Updated in 2013 by nutritionist Jo Lewin…
Did you sleep well last night? If not, then the chances are that today you’re feeling jaded and lethargic which can affect productivity at work and at home. Studies have found a relationship between the quantity and quality of sleep and health problems, such as the risk of diabetes, high blood pressure, heart disease and depression. Lack of sleep is also believed to suppress the immune system, leaving you vulnerable to infections and increased appetite, contributing to weight gain.
Although seven hours is usually cited as the ‘ideal’ amount of sleep we need, there is no magic number. We tend to need slightly less sleep as we age, but it varies by individual. You may function best on seven hours a night, while someone else may need nine or as few as four hours to lead a happy, productive life.
What to try…
- Drinking a glass of warm milk before bed will help you to sleep better – it’s not just an old wives’ tale. Dairy products are rich in the amino acid tryptophan, which helps in the production of the sleep inducing brain chemicals, serotonin and melatonin.

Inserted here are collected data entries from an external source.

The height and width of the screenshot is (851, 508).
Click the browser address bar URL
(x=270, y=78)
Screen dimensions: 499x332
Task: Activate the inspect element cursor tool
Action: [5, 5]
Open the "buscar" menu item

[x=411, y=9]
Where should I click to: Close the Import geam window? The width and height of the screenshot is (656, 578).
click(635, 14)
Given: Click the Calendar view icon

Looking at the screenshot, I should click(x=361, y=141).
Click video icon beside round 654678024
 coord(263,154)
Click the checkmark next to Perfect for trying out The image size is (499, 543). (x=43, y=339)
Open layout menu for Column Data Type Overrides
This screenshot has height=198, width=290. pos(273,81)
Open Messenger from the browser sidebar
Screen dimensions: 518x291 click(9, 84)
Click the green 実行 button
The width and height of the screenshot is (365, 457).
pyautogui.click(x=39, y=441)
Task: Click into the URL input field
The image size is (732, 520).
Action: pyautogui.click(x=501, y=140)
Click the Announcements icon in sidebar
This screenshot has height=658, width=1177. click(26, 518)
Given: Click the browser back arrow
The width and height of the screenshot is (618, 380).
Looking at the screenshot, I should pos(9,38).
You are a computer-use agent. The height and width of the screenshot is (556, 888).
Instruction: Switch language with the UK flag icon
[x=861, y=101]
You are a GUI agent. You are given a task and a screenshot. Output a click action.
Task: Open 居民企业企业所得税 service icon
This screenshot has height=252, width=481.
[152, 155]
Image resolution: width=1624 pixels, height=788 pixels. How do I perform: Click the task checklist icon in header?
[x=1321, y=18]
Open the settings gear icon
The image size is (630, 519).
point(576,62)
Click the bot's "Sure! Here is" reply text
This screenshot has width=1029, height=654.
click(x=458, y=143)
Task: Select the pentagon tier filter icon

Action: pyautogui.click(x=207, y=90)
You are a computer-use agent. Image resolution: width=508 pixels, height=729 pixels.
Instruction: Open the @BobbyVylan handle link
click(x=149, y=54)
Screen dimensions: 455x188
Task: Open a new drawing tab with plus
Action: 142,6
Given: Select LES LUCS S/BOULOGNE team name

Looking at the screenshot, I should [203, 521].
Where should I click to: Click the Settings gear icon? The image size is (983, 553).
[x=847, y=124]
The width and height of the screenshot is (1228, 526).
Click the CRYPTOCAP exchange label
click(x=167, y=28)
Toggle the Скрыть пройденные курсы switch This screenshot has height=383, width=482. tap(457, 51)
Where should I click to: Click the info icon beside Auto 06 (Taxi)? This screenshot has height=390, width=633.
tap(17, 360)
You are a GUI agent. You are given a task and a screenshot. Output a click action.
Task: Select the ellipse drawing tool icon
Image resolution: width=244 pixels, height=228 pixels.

- Eating a carbohydrate-rich snack, like a few oatcakes or a bowl of cereal, an hour or so before going to bed stimulates the release of insulin. This helps to clear amino acids that compete with tryptophan from the bloodstream, allowing more of this sleep-inducing amino acid to enter the brain.
- Herbal teas, such as camomile, passion flower tea and valerian, have a sedative effect.
- Foods that aid sleep include yogurt, milk, oats, bananas, poultry, eggs, peanuts and tuna as they all contain good amounts of tryptophan.
- Implement a relaxing bedtime routine, perhaps having a warm bath, some gentle yoga or reading a book rather than watching TV. Try to go to bed around the same time every night and get up at a reasonable hour in the morning as this will set your body clock to these times.
- Exercise and fresh air can help you sleep soundly. Exercise produces endorphins which lift our mood and increase metabolism. However, exercise produces stimulants that stop the brain from relaxing quickly, so it’s better to exercise earlier in the day rather than last thing at night.
- Restless Legs Syndrome, a constant urge to move the legs, often accompanied by a tingling sensation can disrupt sleep. It is often experienced at night and may be indicative of a shortage of iron.
- Make sure your bedroom is neither too hot nor too cold. Turn off lights and computer consoles. When it’s dark, your brain secretes more melatonin. A dab of lavender oil on your pillow aids relaxation too.
What to avoid
- Say no to an after-dinner espresso or late-night cuppa. The stimulant effect of caffeine reaches its peak one to four hours after it’s consumed, but some people can feel its effects up to 12 hours later. Some over-the-counter cold and headache remedies are also high in caffeine.
- A large late evening meal interferes with sleep as your body is busy digesting. You may also suffer from heartburn or indigestion. Try to eat at least three hours before going to bed.
- Avoid watching TV or using your computer last thing at night.
- If you are eating high amounts of starchy or fatty foods, or very refined, sugary foods that stress your body, you are more likely to feel sluggish and lethargic as these foods place high demands on your digestive processes.
- Avoid foods such as pork, cheese, chocolate, aubergines, tomatoes, potatoes and wine near bedtime as they are rich in an amino acid called tyramine, which the body converts to noradrenaline, a brain stimulant.
- Although a couple of drinks may help you to drift off to sleep, too much alcohol decreases the REM sleep we all need and disrupts the body’s natural rhythms. It causes blood sugar levels to drop, so you may wake up in the middle of the night. Alcohol is also dehydrating so you are likely to wake up feeling thirsty.
- Nicotine is a stimulant, so smokers take longer to fall asleep and are more likely to suffer sleep problems.